Above diagram shows complete ecosystem of Apache Flink. There are different layers in the ecosystem diagram:
Flink doesn’t ship with the storage system; it is just a computation engine. Flink can read, write data from different storage system as well as can consume data from streaming systems. Below is the list of storage/streaming system from which Flink can read write data:
- HDFS – Hadoop Distributed File System
- Local-FS – Local File System
- S3 – Simple Storage Service from Amazon
- HBase – NoSQL Database in Hadoop ecosystem
- MongoDB – NoSQL Database
- RDBMS – Any relational database
- Kafka – Distributed messaging Queue
- RabbitMQ – Messaging Queue
- Flume – Data Collection and Aggregation Tool
The second layer is the deployment/resource management. Flink can be deployed in following modes:
- Local mode – On a single node, in single JVM
- Cluster –On a multi-node cluster, with following resource manager.
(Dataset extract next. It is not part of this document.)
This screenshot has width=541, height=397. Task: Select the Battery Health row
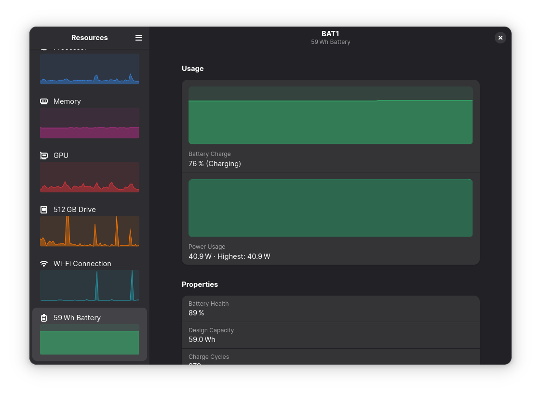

- Standalone – This is the default resource manager which is shipped with Flink.
- YARN – This is a very popular resource manager, it is part of Hadoop, introduced in Hadoop 2.x
- Mesos – This is a generalized resource manager.
- Cloud – on Amazon or Google cloud
The next layer is Runtime – the Distributed Streaming Dataflow, which is also called as the kernel of Apache Flink. This is the core layer of flink which provides distributed processing, fault tolerance, reliability, native iterative processing capability, etc.
The top layer is for APIs and Library, which provides the diverse capability to Flink:
ii. DataSet API
It handles the data at the rest, it allows the user to implement operations like map, filter, join, group, etc. on the dataset. It is mainly used for distributed processing. Actually, it is a special case of Stream processing where we have a finite data source. The batch application is also executed on the streaming runtime.
iii.DataStream API
It handles a continuous stream of the data. To process live data stream it provides various operations like map, filter, update states, window, aggregate, etc. It can consume the data from the various streaming source and can write the data to different sinks. It supports both Java and Scala.
Now let’s discuss some DSL (Domain Specific Library) Tool’s
iv. Table
It enables users to perform ad-hoc analysis using SQL like expression language for relational stream and batch processing. It can be embedded in DataSet and DataStream APIs. Actually, it saves users from writing complex code to process the data instead allows them to run SQL queries on the top of Flink.
v. Gelly
It is the graph processing engine which allows users to run set of operations to create, transform and process the graph. Gelly also provides the library of an algorithm to simplify the development of graph applications. It leverages native iterative processing model of Flink to handle graph efficiently. Its APIs are available in Java and Scala.